But when Chase Clement took the ball in to score the first snap after resumption of play, it looked as if the Owls were in the process of righting the ship once again.

An aroused Rice defense shut down the Colonel attack on the ensuing possession, thanks mainly to key defensive plays by Dietrich Davis and Brian Raines. The Owls resultingly wound up with good field position at their own 44, with five minutes to go in the third quarter.

Now the road map seemed simple – just run the offense they way we ran it all the time last year. Pick up a score or two, avoid pinning the Owl defense back by inopportune giveways -- and the game is won.

Perhaps it was the constant rain falling throughout the second half, but perhaps it was something much more fundamental than that. In any event, the Owls jsut weren’t able to get the offense cranked up after that.

The Owls’ two possessions after their second touchdown drive ended in a punt and another Chase Clement interception deep in Rice territory. The Colonels were in field goal range after that takeway, but matters turned from grim to much better when Owl defenders Willie Garley and Brian Raines stripped the ball from NSU QB Montgomery and the Feathered Flock got the pill right back at their own 27. 
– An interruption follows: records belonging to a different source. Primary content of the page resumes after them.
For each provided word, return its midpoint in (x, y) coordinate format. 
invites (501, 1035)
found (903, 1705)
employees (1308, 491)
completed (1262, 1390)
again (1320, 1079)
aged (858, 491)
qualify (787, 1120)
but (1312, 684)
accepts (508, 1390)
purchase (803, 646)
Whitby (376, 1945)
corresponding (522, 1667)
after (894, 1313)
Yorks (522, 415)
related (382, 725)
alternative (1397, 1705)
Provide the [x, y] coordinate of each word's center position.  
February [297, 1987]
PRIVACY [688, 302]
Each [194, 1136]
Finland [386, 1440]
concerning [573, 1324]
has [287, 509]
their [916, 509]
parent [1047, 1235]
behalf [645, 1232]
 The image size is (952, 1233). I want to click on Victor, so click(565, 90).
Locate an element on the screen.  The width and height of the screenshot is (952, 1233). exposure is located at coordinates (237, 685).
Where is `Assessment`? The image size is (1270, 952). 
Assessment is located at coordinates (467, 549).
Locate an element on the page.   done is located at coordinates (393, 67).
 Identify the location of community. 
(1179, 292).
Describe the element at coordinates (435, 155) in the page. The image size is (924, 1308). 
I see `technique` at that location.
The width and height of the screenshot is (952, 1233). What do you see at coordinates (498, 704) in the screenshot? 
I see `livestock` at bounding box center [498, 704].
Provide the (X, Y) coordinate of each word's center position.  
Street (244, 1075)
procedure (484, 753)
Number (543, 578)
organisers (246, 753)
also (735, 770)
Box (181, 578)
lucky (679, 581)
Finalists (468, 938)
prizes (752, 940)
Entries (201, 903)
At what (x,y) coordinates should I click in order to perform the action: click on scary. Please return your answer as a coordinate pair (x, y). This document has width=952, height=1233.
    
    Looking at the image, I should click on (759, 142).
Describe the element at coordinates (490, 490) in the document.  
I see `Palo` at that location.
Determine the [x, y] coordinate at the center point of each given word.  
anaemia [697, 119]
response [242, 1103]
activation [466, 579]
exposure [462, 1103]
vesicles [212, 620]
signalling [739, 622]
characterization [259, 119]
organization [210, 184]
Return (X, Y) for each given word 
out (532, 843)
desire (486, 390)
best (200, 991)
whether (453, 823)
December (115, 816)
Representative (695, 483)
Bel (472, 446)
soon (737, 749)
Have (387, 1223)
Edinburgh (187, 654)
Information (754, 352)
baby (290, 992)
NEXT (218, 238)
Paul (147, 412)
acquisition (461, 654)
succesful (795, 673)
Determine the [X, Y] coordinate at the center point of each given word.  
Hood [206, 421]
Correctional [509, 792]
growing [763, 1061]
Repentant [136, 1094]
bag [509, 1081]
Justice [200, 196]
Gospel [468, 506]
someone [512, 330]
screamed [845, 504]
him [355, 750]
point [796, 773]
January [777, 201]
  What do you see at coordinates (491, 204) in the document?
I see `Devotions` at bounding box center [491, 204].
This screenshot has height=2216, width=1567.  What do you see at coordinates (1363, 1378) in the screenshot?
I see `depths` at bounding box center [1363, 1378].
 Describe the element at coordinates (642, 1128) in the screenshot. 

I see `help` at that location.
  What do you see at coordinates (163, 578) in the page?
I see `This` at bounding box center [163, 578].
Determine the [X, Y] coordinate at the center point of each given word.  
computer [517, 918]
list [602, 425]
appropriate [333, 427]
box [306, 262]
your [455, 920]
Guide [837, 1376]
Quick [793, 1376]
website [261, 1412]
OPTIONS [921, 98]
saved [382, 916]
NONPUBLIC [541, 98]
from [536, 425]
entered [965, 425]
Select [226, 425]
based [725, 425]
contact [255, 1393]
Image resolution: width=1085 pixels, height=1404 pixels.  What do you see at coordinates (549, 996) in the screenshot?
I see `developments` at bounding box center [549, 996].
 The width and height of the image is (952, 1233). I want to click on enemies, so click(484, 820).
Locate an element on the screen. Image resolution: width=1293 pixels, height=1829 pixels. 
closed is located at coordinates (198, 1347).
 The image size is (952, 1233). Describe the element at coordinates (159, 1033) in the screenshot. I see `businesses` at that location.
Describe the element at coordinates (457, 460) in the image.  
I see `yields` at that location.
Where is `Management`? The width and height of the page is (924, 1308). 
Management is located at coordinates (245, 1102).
But once again the Institute Boys marched backwards as NSU’s Jarius Jarvis managed a sack of an indecisive Chase Clement to give the Owls fourth and 20 at their own 17.

The ensuing punt protection just wasn’t there, as NSU linebacker Garrick Spain ran through it like water to block the Luke Juist punt attempt. The Owls managed to smother the ball in their own end zone and wind up thereby giving up only two points instead of six or seven.

That that wound up not making any difference, though, for the Owl offensive brain trust was through for the night, as if it had even shown up to begin with.

"We probably weren't ready for what Nicholls State had," a subdued Jarett Dillard said early Sunday morning, a few minutes after the sorry spectacle ended. . "We watched them on game film, but I think offensively we probably underestimated their secondary as well as their D-line. We made some poor decisions - the whole unit."

"Next time, we will not go into any game underestimating anybody."

But this one frankly was so, so bad, that it almost precludes the possibility of their being a meaningful "next time" this season – and one may expect that certainly  to be so in the minds of every scribe and competing fan, upon hearing the score of htis game.

And to think that Rice had the chance to toss out this stinker and take a mulligan.